0

Processes not cleaned for reuse

Hi there,

I stumbled upon a problem with ProcessPoolExecutor, where processes access data, they should not be able to. Let me explain:

I have a situation similar to the below example: I got several runs to start with different arguments each. They compute their stuff in parallel and have no reason to interact with each other. Now, as I understand it, when a process forks, it duplicates itself. The child process has the same (memory) data, as its parent, but should it change anything, it does so on its own copy. If I would want the changes to survive the lifetime of the child process, I would call in queues, pipes and other IPC stuff.

But I actually don't! The processes each manipulate data for their own, which should not carry over to any of the other runs. The example below shows otherwise, though. The next runs (not parallel running ones) can access the data of their previous run, implicating, that the data has not been scrubbed from the process.

Code/Example

from concurrent.futures import ProcessPoolExecutor
from multiprocessing import current_process, set_start_method

class Static:
    integer: int = 0

def inprocess(run: int) -> None:
    cp = current_process()
    # Print current state
    print(f"[{run:2d} {cp.pid} {cp.name}] int: {Static.integer}", flush=True)

    # Check value
    if Static.integer != 0:
        raise Exception(f"[{run:2d} {cp.pid} {cp.name}] Variable already set!")

    # Update value
    Static.integer = run + 1

def pooling():
    cp = current_process()
    # Get master's pid
    print(f"[{cp.pid} {cp.name}] Start")
    with ProcessPoolExecutor(max_workers=2) as executor:
        for i, _ in enumerate(executor.map(inprocess, range(4))):
            print(f"run #{i} finished", flush=True)

if __name__ == '__main__':
    set_start_method("fork")    # enforce fork
    pooling()

Output

[1998 MainProcess] Start
[ 0 2020 Process-1] int: 0
[ 2 2020 Process-1] int: 1
[ 1 2021 Process-2] int: 0
[ 3 2021 Process-2] int: 2
run #0 finished
run #1 finished
concurrent.futures.process._RemoteTraceback:
"""
Traceback (most recent call last):
  File "/usr/lib/python3.6/concurrent/futures/process.py", line 175, in _process_worker
    r = call_item.fn(*call_item.args, **call_item.kwargs)
  File "/usr/lib/python3.6/concurrent/futures/process.py", line 153, in _process_chunk
    return [fn(*args) for args in chunk]
  File "/usr/lib/python3.6/concurrent/futures/process.py", line 153, in <listcomp>
    return [fn(*args) for args in chunk]
  File "<stdin>", line 14, in inprocess
Exception: [ 2 2020 Process-1] Variable already set!
"""

The above exception was the direct cause of the following exception:

Traceback (most recent call last):
  File "<stdin>", line 29, in <module>
  File "<stdin>", line 24, in pooling
  File "/usr/lib/python3.6/concurrent/futures/process.py", line 366, in _chain_from_iterable_of_lists
    for element in iterable:
  File "/usr/lib/python3.6/concurrent/futures/_base.py", line 586, in result_iterator
    yield fs.pop().result()
  File "/usr/lib/python3.6/concurrent/futures/_base.py", line 425, in result
    return self.__get_result()
  File "/usr/lib/python3.6/concurrent/futures/_base.py", line 384, in __get_result
    raise self._exception
Exception: [ 2 2020 Process-1] Variable already set!

This behaviour can also be reproduced with max_workers=1, as the process is re-used.
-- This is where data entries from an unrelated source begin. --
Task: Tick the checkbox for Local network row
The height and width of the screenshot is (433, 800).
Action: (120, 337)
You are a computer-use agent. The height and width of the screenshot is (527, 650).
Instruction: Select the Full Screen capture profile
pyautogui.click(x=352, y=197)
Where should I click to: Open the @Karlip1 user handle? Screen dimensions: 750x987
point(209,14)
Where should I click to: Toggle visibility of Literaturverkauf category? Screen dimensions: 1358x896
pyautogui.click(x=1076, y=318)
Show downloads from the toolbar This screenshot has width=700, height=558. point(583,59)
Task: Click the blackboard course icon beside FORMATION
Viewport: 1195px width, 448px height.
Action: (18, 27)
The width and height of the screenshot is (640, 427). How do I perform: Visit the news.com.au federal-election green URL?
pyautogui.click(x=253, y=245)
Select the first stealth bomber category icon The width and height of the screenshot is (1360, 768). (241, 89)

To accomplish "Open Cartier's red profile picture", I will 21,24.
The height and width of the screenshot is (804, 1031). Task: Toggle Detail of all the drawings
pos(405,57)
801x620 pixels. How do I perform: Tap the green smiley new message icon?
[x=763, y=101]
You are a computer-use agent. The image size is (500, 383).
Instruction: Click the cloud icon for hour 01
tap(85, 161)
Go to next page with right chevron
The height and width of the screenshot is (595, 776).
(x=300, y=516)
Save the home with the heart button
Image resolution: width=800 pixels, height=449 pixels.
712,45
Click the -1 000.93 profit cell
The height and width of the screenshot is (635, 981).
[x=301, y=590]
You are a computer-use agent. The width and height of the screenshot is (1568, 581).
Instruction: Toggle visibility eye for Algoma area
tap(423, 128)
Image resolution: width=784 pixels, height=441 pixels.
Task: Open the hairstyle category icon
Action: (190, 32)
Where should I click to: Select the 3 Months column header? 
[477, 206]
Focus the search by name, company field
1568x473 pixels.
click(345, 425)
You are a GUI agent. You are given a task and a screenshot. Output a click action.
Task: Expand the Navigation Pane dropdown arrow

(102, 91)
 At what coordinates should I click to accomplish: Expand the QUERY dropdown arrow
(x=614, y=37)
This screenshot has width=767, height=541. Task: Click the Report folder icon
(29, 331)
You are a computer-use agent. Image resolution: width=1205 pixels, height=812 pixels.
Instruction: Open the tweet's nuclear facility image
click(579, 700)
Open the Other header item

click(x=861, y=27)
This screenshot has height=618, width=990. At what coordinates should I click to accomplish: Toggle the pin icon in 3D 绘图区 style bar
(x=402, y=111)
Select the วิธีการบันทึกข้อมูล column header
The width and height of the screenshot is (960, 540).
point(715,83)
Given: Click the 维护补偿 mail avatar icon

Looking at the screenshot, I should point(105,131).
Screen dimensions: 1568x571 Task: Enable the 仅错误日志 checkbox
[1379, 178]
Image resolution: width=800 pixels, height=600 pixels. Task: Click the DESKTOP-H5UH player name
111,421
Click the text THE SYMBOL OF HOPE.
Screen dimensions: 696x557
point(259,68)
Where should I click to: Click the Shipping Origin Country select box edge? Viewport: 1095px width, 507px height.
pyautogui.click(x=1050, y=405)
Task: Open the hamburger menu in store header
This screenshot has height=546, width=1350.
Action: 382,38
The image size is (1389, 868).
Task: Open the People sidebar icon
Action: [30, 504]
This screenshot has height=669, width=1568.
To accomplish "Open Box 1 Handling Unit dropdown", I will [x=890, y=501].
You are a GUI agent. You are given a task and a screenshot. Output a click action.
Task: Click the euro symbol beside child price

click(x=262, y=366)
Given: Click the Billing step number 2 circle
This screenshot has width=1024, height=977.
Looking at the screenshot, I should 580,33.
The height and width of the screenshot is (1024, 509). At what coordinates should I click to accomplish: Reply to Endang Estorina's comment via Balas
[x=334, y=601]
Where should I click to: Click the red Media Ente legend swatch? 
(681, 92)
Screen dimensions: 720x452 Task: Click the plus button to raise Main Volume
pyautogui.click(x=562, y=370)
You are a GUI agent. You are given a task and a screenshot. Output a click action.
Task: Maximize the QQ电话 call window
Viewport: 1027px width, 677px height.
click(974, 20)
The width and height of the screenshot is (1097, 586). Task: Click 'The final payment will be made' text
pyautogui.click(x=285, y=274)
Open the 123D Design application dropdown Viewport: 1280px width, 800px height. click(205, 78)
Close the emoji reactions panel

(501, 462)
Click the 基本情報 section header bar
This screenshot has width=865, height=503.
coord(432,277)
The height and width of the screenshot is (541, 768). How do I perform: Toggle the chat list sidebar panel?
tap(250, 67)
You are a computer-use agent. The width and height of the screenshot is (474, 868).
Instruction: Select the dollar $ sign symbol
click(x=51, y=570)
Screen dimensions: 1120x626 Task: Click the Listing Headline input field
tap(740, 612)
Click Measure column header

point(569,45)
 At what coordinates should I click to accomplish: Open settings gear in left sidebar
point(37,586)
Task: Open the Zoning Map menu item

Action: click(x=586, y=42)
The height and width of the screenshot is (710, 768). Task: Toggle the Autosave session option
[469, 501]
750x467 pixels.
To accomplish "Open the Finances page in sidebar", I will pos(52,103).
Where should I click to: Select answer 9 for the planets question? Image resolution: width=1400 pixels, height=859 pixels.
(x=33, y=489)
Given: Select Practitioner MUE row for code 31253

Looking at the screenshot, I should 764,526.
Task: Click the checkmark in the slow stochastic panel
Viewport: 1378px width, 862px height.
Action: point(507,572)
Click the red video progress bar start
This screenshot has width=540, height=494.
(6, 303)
The start-method has no influence on the error (though only "fork" seems to use more than one process).


So to summarise: I want each new run in a process with all previous data, but no new data from any of the other runs. Is that possible? How would I achive it? Why does the above not do exactly that?

I appreciate any help.


I found multiprocessing.pool.Pool where one can set maxtasksperchild=1, so a worker process is destroyed, when its task is finished. But I dislike the multiprocessing interface; the ProcessPoolExecutor is more comfortable to use. Additionally, the whole idea of the pool is to save process setup time, which would be dismissed, when killing the hosting process after each run.

Dave J
  • 475
  • 9
  • 18

2 Answers2

5

Brand new processes in python do not share memory state. However ProcessPoolExecutor reuses process instances. It's a pool of active processes after all. I assume this is done to prevent the OS overhead of stooping and starting processes all the time.

You see the same behavior in other distribution technologies like celery where if you're not careful you can bleed global state between executions.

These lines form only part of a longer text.